_Directions for this task_
The number of lines below that contain the word "agent" is all that the answer should hold.

::: Data provided

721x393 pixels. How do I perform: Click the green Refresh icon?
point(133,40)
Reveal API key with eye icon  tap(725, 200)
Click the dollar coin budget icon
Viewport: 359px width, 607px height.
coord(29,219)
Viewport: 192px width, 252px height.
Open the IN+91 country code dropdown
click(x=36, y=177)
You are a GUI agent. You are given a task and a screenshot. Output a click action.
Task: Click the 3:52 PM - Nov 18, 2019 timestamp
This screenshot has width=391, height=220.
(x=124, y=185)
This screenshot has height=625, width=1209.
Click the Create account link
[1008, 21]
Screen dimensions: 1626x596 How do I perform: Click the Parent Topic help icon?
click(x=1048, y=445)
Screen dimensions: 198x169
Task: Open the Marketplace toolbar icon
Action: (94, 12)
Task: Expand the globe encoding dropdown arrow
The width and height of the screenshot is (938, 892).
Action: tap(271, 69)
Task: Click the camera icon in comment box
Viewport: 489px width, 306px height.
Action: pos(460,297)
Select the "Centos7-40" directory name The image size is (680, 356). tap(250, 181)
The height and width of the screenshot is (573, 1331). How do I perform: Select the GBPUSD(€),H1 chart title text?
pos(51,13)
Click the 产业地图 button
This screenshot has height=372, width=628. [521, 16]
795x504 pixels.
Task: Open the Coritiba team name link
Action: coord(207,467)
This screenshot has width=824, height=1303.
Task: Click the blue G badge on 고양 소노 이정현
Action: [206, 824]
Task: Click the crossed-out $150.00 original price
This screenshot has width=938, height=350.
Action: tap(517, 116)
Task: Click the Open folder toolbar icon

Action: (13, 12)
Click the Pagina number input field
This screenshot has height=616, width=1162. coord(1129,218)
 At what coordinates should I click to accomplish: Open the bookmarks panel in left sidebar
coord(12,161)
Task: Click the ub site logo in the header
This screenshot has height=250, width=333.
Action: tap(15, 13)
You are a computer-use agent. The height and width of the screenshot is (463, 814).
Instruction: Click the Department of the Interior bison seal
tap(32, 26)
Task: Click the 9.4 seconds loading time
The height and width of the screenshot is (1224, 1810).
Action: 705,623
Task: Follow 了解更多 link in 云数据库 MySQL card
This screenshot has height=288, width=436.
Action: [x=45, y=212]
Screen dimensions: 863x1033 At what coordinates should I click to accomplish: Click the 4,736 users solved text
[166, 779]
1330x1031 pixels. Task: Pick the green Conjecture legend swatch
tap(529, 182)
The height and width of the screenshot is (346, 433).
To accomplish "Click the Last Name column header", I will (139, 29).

::::::

_Output of the task_
2